Media Credit: Madelin Ortiz
The Emergency Medical Services is located on the far end of campus on Plains Road, where close to 100 volunteers work to assist the URI community.

03/26/09 - The University of Rhode Island volunteer Emergency Medical Services' efforts at self-improvement have paid off.

At the National Collegiate Emergency Medical Services Foundation's annual conference, held earlier this month in Washington, D.C., URI EMS was awarded a "Striving for Excellence in Campus EMS" honor.

NCEMSF is a nonprofit membership organization that works to promote the development of campus-based emergency response programs.

The "Striving for Excellence" honor is part of the NCEMSF's recognition program of the same name in which member programs submit self-evaluations based on staffing levels, adherence to regional EMS accreditation requirements, vehicle and equipment quality and written operating procedures, among other criteria.

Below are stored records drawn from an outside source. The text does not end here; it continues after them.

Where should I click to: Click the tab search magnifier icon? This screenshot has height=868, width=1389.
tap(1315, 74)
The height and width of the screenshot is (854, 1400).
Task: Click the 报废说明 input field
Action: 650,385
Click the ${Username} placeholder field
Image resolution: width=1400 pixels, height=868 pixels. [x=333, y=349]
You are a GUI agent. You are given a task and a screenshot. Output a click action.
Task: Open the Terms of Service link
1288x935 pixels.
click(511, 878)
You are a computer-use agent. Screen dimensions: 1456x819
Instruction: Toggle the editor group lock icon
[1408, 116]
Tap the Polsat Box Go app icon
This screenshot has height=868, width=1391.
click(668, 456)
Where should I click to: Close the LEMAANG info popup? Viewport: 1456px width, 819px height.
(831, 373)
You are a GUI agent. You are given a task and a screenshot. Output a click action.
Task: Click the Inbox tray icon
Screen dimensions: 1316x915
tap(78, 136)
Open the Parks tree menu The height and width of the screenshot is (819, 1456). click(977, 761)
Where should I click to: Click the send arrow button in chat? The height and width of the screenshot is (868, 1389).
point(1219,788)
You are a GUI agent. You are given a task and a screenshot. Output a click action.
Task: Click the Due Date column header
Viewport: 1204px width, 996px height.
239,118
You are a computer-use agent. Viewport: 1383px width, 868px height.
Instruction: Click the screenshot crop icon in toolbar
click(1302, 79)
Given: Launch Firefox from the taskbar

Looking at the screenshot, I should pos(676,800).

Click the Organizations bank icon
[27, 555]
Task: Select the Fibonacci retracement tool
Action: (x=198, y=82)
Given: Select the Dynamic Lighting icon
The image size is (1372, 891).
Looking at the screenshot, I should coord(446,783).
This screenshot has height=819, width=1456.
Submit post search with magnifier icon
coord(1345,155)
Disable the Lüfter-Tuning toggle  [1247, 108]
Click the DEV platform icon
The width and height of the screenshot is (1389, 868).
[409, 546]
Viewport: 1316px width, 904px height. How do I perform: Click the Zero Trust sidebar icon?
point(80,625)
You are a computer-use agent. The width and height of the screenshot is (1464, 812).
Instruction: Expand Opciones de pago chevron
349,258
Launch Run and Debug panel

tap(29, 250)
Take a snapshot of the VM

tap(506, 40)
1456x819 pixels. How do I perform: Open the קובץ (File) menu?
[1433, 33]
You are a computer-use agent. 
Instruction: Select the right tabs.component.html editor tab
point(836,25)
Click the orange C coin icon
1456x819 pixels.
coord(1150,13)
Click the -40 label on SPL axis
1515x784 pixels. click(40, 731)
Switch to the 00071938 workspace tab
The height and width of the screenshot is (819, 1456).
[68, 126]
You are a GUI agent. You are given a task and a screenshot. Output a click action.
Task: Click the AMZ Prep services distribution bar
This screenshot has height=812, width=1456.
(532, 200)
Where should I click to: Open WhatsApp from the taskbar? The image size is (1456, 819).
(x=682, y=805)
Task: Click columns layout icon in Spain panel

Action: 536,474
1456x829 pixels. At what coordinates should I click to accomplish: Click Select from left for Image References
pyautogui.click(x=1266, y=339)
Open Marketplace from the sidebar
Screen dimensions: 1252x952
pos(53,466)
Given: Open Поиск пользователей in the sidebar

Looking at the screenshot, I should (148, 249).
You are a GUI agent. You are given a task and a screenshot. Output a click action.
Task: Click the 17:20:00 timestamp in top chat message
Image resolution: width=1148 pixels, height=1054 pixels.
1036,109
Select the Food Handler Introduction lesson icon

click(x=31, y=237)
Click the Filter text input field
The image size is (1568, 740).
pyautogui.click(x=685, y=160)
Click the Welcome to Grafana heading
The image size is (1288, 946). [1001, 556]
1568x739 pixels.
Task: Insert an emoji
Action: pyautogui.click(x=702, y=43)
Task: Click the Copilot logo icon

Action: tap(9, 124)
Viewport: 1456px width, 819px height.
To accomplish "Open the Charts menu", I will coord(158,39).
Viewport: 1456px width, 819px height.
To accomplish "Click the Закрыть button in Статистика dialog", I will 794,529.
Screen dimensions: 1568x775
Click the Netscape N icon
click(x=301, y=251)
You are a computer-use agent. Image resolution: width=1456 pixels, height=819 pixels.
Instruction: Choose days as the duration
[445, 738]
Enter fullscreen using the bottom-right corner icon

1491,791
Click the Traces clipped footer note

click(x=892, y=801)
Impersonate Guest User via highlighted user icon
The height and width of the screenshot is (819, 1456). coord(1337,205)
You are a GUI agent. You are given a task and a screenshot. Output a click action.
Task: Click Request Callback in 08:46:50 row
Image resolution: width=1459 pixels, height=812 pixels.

URI EMS Chief Shad U. Ahmed referred to the recognition, which stands for a three-year period, as a form of accreditation and the highest available from NCEMSF.

"It's a good validation of the tremendous effort we've taken for the last several years here to professionalize and just to voluntarily meet higher standards," Ahmed said. "It definitely feels like all the effort that we've put into it, all the work we've done, is worth something."

URI EMS was a much smaller organization when Ahmed joined the program nine years ago as a volunteer.

"When I first started we were not 24/7/365, we relied on the town services to cover us during academic breaks and our call volume was pretty low," Ahmed said.

Today, URI EMS is open and fully staffed all day, every day of the year and handles roughly 1,000 calls per year on campus and in the surrounding community, Ahmed said.

The NCEMSF named Ahmed "Collegiate EMS Provider of the Year" in 2008, but the chief was quick to attribute the program's success to group effort.

"The unique thing about our organization is that it's not just made up of one person, and I don't just say that, it's really true," Ahmed said. "We all kind of run this place together and it really is a true team effort and that's something that you don't really see sometimes at other places."